The majority of borosilicate flameworking artists are independent and Facebook
and Instagram are important to most people's marketing, if not sales. Some
people make a living solely from selling on Instagram. Payment is a problem in
this market, as pipes are forbidden by PayPal and other processors, despite
being sold in all 50 states and being without question of legality in many.

------
xenonysf
Instagram is used a lot to promote similar products in Turkey as well. In fact
people try to create popular accounts and get advertisements for different
products. I see promotions so often in some comic accounts I follow, bothers
me sometimes.

------
corv
I'm not convinced "social media e-commerce" is a better way to sell.

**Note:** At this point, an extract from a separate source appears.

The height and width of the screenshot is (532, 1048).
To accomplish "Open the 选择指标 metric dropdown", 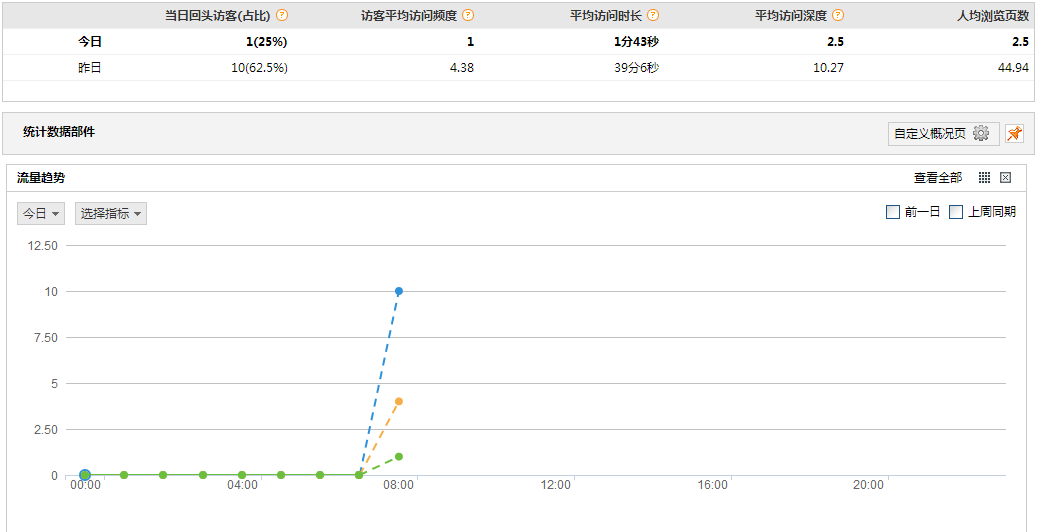I will [111, 213].
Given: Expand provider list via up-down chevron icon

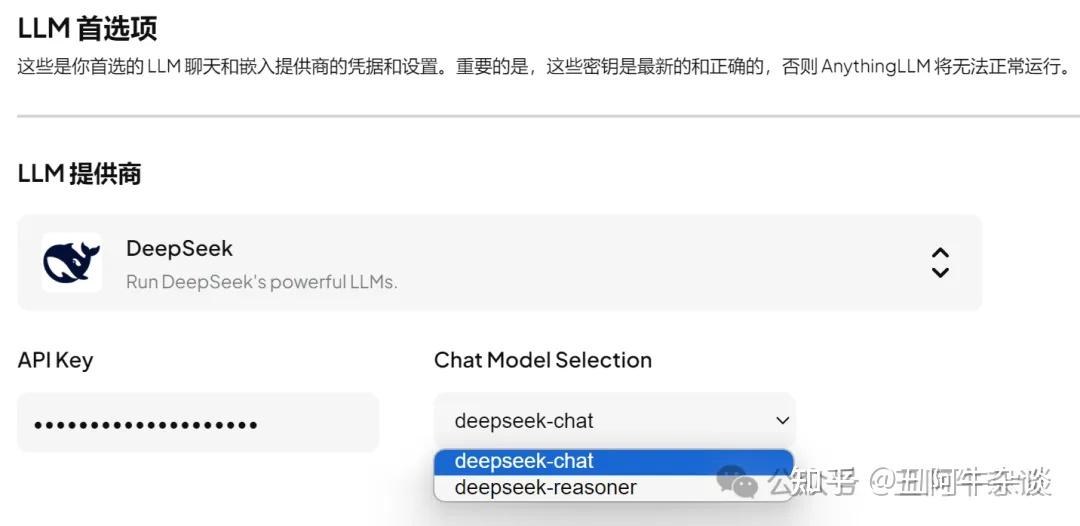Looking at the screenshot, I should tap(940, 262).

Blurring the lines between commerce and friendship creates false assumptions
of trustworthiness.

I've witnessed people walk into stores demanding discounts they saw on
unofficial social media merchant accounts. Needless to say no sale was made
and both parties were worse off.

Ordering something as simple as a Raspberry Pi was a tedious process involving
several emails and a walk to the bank. Very personal and yet utterly
inefficient for everyone involved.

There might be a great demand for a user friendly e-commerce app here.

------
sajal83
"this almost suggests that people trust LINE more than the credit card
processing infrastructure"

And to think that until recently LINE used to send things unencrypted over
plaintext when using mobile internet.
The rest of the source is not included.